#### Records provided

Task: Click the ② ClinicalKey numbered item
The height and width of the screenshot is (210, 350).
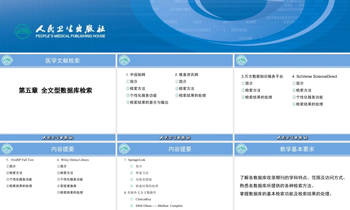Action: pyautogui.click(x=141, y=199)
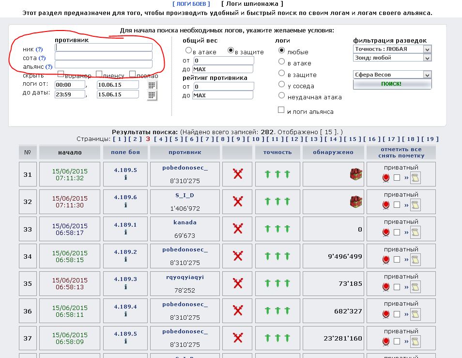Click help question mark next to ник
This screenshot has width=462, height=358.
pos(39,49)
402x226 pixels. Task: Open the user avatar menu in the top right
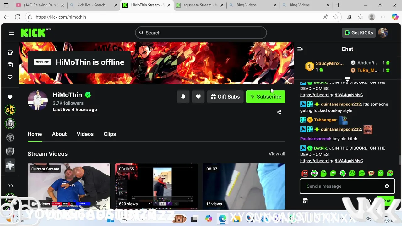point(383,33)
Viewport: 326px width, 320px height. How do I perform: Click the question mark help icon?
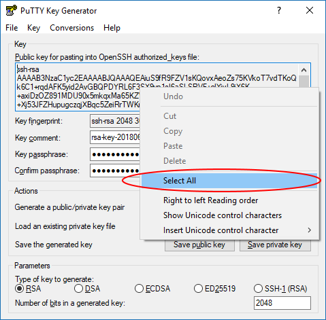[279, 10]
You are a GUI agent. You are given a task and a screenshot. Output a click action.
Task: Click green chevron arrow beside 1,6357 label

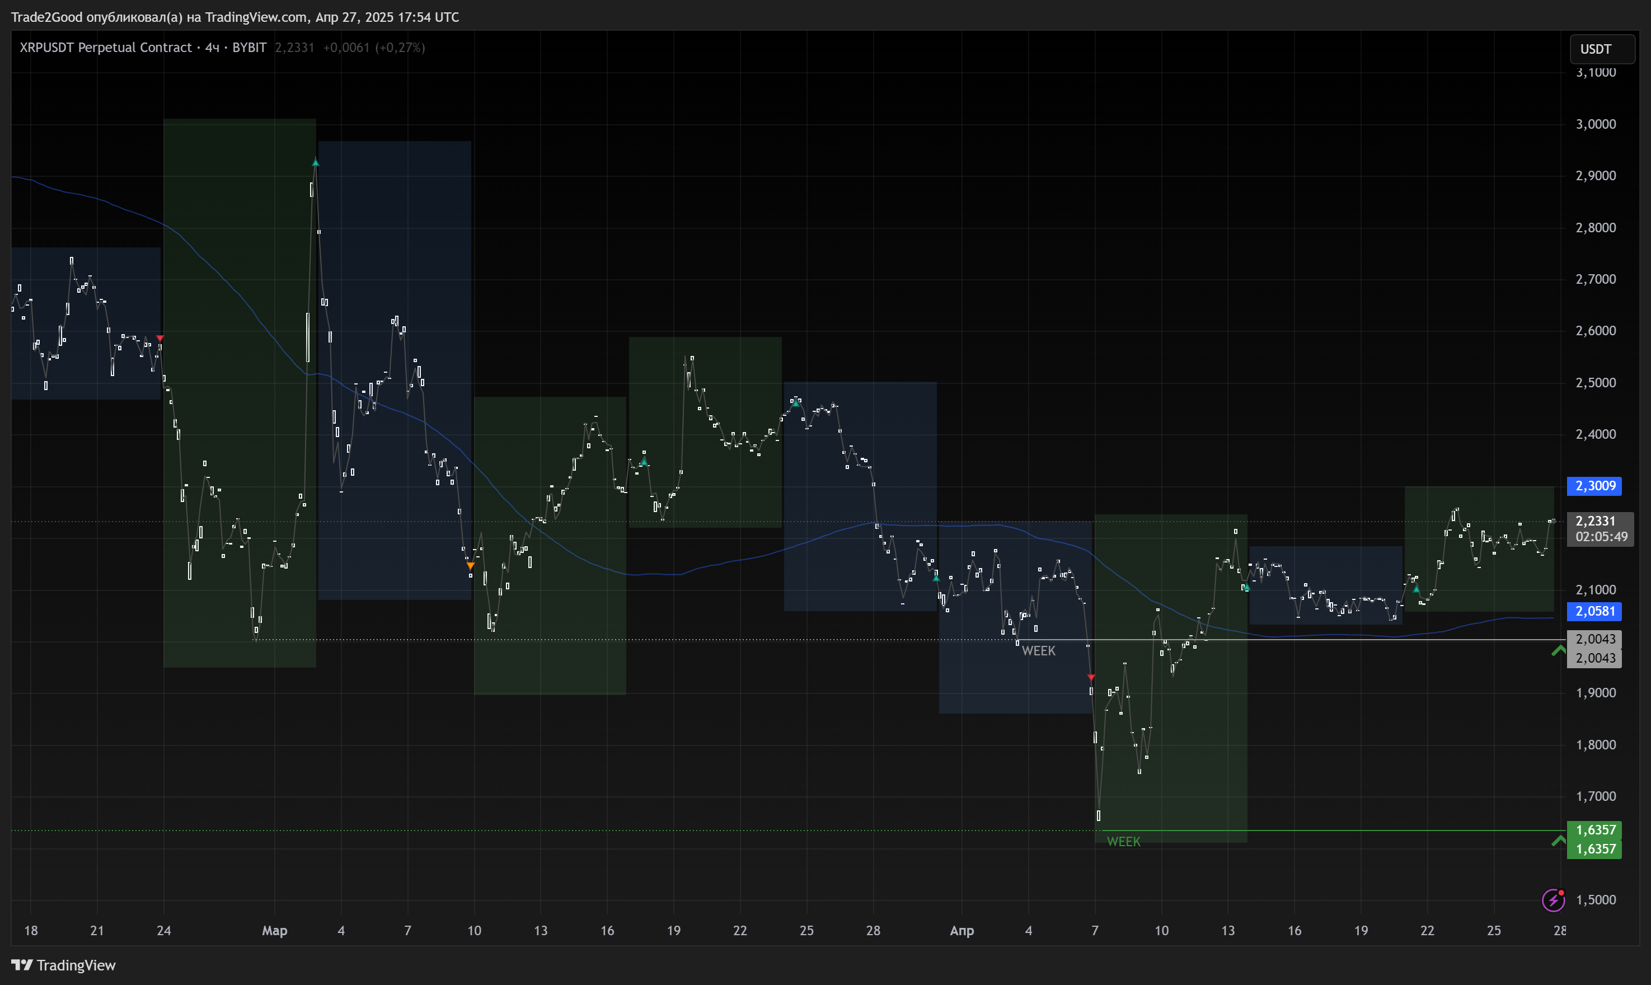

########

» Problem description: Copy out the lines from the one containing "You are a GUI" through the end of the items, both included, leaving the pictures out.

» Correct answer:
You are a GUI agent. You are given a task and a screenshot. Output a click action.
Task: Click green chevron arrow beside 1,6357 label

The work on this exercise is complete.